Takich „podróżniczków” jest znacznie więcej. Niejedna dolina pełna jest przyrodnich braci i sióstr.
Miałam kiedyś znajomego, pół Hiszpana, pół Polaka. Był informatykiem. Śliczna żona, dwóch dorodnych synów, dobra praca – ot, przykładna rodzina. Jan był zawsze duszą towarzystwa. Uwielbiał i umiał tokować. Niezwykle dowcipny, inteligentny, przystojny, do tego miał gest, lubił gości i doskonale gotował. Po prostu skarb, nie mężczyzna. Tak właśnie musiała go oceniać większość kobiet. Jan prowadził bujne życie towarzyskie. Często wyjeżdżał na różne spotkania czy kongresy związane ze swoim zawodem. Łatwo nawiązywał znajomości i otaczało go mnóstwo przyjaciół. Tokował w bardzo wielu „dolinach”. Nie pilnował swojej żony. Dbał tylko o to, by słyszano jego „śpiew” z dużych odległości. Pierwsze pisklęta pojawiły się kilka kamienic od jego domu. Później zaczęło ich przybywać w dalszych okolicach.

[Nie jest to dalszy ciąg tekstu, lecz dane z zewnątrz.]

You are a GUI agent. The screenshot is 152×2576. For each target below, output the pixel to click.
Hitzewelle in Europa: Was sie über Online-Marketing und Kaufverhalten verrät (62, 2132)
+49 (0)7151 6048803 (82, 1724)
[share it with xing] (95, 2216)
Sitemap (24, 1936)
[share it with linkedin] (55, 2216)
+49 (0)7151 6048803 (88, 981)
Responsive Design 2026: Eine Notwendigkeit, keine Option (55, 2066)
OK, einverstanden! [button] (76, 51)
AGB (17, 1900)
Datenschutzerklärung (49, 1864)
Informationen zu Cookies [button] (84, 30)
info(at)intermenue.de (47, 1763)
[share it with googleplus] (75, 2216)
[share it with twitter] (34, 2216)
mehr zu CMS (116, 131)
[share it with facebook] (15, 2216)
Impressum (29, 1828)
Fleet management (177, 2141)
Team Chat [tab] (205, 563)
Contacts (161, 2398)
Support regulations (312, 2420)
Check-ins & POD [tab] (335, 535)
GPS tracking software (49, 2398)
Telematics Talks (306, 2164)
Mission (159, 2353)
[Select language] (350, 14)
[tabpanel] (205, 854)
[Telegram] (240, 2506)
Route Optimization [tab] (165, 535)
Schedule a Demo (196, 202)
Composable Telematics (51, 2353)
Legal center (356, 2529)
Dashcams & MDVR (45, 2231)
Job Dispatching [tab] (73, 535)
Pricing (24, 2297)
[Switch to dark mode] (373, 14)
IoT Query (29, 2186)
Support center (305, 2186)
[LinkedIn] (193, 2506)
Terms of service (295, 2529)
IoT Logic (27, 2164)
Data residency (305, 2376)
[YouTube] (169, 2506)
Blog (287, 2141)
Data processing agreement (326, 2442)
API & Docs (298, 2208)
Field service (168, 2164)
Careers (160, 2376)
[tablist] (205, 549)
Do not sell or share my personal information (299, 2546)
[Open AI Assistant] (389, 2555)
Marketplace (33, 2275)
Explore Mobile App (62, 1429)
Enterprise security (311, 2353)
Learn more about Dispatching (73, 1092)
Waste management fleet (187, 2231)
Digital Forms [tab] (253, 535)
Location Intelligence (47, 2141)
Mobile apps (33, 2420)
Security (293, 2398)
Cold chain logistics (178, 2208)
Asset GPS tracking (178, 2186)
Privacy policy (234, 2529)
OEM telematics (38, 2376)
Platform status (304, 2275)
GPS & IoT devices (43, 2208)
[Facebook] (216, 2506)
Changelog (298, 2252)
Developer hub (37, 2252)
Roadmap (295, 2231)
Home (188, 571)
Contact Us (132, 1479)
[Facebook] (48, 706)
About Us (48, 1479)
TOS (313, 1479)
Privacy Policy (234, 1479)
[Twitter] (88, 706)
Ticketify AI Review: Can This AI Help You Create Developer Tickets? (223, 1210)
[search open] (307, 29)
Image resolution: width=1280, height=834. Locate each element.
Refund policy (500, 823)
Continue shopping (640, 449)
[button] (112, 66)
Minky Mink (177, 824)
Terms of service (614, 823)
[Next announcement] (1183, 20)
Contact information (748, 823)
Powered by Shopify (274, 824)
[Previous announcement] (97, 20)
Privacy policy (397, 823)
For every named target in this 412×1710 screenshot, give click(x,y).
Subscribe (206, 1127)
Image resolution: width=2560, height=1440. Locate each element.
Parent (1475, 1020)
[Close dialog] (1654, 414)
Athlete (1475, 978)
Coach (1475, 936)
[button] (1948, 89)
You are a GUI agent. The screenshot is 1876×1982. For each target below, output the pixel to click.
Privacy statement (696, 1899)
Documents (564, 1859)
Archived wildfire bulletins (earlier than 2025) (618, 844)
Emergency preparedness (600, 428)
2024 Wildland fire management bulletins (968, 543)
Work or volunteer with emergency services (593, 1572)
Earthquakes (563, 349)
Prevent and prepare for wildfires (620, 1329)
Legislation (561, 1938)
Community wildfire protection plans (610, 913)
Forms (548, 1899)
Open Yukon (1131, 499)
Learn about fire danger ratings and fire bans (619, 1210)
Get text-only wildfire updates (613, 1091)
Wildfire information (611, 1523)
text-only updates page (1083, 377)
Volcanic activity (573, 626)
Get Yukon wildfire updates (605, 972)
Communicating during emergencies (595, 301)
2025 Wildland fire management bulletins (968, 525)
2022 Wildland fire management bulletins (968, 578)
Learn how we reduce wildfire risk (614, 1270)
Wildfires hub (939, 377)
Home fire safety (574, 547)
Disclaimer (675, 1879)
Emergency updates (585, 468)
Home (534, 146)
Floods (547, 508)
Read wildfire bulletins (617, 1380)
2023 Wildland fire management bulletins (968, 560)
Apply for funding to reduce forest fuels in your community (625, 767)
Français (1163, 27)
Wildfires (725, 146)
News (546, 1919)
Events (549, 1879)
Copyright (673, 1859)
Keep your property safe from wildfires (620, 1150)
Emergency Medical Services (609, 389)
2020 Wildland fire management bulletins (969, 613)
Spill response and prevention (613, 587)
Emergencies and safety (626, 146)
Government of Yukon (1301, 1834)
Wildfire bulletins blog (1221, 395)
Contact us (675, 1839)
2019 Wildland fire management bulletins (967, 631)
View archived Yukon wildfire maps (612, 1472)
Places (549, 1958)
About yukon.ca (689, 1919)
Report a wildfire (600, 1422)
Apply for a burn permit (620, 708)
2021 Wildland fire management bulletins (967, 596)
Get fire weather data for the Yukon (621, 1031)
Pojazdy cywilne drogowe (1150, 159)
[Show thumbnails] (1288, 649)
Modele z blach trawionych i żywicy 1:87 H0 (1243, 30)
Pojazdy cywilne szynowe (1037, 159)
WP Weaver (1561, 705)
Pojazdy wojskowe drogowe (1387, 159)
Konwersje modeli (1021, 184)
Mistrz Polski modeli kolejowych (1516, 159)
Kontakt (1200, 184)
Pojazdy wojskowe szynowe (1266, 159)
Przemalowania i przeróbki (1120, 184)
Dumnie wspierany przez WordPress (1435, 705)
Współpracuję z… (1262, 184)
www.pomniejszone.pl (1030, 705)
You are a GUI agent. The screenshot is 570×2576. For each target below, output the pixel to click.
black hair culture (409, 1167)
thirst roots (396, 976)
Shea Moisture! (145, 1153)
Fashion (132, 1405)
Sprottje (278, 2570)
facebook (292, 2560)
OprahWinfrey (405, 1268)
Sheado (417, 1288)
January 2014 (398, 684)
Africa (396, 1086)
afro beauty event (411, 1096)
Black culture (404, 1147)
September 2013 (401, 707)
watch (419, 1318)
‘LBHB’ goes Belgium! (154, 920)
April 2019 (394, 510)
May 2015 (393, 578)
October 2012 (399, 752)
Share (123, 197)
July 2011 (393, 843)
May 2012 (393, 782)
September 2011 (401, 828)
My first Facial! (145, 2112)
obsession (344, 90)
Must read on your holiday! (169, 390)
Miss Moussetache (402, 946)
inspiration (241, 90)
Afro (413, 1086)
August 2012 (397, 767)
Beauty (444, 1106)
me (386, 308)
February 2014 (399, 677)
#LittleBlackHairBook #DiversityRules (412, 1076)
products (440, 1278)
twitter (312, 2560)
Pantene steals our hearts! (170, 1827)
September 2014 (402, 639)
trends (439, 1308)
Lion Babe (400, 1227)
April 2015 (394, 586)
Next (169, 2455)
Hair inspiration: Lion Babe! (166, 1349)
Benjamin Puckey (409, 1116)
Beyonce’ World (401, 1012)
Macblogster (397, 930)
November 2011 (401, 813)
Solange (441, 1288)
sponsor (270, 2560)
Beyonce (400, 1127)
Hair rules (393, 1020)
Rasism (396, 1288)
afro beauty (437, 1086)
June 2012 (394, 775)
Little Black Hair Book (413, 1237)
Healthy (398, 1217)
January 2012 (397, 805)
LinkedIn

Dzisiaj myślę, że nie wszystkie się ujawniły, jednak te, o których wiedział, hojnie obdarowywał swoim nazwiskiem. I niczym więcej. Nie mam pojęcia, co się teraz dzieje z Janem. Nie wiem, czy ma następną żonę, ale doszły mnie słuchy, że już szesnaścioro piskląt nosi jego nazwisko.